ImportantSelect columns by name vs. by indexing

In base R, many people use “column indexing” (based on the column number, not name) to select columns or rename them, for example:

coho_year <- catch_data[ , c(2, 5)] ### year is column 2, Coho is column 5
names(catch_data)[5] <- "Oncorhynchus_kisutch" ### rename Coho column to scientific name

Although these methods work just fine in many cases, they do have one major drawback: they rely on you knowing the exact order of columns in the data.

To illustrate why your knowledge of column order isn’t reliable enough for these operations, considering the following scenario:

Your colleague finds data on steelhead counts and adds it into the catch data as the third column (bumping all the true salmon species one column over). The same code above will now select columns 2 and 5, but 5 is no longer Coho (Sockeye is 5, Coho is now 6), and your code has no way of even knowing there is a problem! Thus using column names is safer:

coho_year <- catch_data %>% 
    select(Year, Oncorhynchus_kisutch = Coho)

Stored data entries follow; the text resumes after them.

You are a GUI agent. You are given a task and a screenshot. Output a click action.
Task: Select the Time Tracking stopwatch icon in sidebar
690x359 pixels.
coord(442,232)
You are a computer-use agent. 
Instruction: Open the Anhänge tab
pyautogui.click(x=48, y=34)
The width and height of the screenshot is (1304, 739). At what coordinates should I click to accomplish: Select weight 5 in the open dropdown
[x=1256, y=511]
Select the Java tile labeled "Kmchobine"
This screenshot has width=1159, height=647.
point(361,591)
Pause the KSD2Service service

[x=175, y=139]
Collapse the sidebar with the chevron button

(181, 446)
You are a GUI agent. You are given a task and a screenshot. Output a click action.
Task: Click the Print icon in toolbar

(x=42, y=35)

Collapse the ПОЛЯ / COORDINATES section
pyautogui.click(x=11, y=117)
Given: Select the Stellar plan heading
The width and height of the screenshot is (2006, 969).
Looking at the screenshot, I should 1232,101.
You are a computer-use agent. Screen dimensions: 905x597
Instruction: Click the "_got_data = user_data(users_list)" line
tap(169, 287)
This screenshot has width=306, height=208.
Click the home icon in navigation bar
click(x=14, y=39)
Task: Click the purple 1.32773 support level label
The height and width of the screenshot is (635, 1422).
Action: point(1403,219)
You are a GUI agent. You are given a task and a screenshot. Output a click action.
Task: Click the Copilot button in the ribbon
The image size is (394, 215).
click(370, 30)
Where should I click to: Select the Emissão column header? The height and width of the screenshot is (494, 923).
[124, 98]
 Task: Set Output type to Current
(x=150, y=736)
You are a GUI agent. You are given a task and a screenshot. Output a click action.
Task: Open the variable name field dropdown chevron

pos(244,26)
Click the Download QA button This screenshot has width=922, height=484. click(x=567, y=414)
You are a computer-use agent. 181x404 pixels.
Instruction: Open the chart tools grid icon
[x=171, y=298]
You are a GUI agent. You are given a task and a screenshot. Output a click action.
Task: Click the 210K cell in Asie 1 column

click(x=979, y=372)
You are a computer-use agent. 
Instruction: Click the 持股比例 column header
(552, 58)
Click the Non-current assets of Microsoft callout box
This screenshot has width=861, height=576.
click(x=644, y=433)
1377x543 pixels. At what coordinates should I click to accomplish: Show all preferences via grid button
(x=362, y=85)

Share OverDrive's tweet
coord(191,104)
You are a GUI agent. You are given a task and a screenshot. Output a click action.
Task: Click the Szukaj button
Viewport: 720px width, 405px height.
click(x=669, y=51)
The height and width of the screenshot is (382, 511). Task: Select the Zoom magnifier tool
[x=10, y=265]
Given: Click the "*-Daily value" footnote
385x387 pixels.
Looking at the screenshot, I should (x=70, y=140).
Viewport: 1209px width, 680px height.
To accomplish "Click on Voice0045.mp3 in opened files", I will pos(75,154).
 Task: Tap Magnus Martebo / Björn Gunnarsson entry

This is an example of a defensive coding strategy, where you try to anticipate issues before they arise, and write your code in such a way as to keep the issues from happening.

7 Quality Check

Now that we have the data we are interested in using, we should do a little quality check to see that everything seems as expected. A good way of doing this is the glimpse() function from dplyr, a nice alternative to head() from base R.

# Check structure of data
dplyr::glimpse(catch_data)
Rows: 1,708
Columns: 7
$ Region  <chr> "SSE", "SSE", "SSE", "SSE", "SSE", "SSE", "SSE", "SSE", "SSE",…
$ Year    <dbl> 1886, 1887, 1888, 1889, 1890, 1891, 1892, 1893, 1894, 1895, 18…
$ Chinook <chr> "0", "0", "0", "0", "0", "0", "0", "0", "0", "3", "4", "5", "9…
$ Sockeye <dbl> 5, 155, 224, 182, 251, 274, 207, 189, 253, 408, 989, 791, 708,…
$ Coho    <dbl> 0, 0, 16, 11, 42, 24, 11, 1, 5, 8, 192, 161, 132, 139, 84, 107…
$ Pink    <dbl> 0, 0, 0, 92, 0, 0, 8, 187, 529, 606, 996, 2218, 673, 1545, 204…
$ Chum    <dbl> 0, 0, 0, 0, 0, 0, 0, 0, 0, 0, 0, 7, 0, 1, 2, 0, 0, 0, 102, 343…
ExerciseExercise 2

Examine the output of the glimpse() function call. Does anything seem amiss with this data set that might warrant fixing?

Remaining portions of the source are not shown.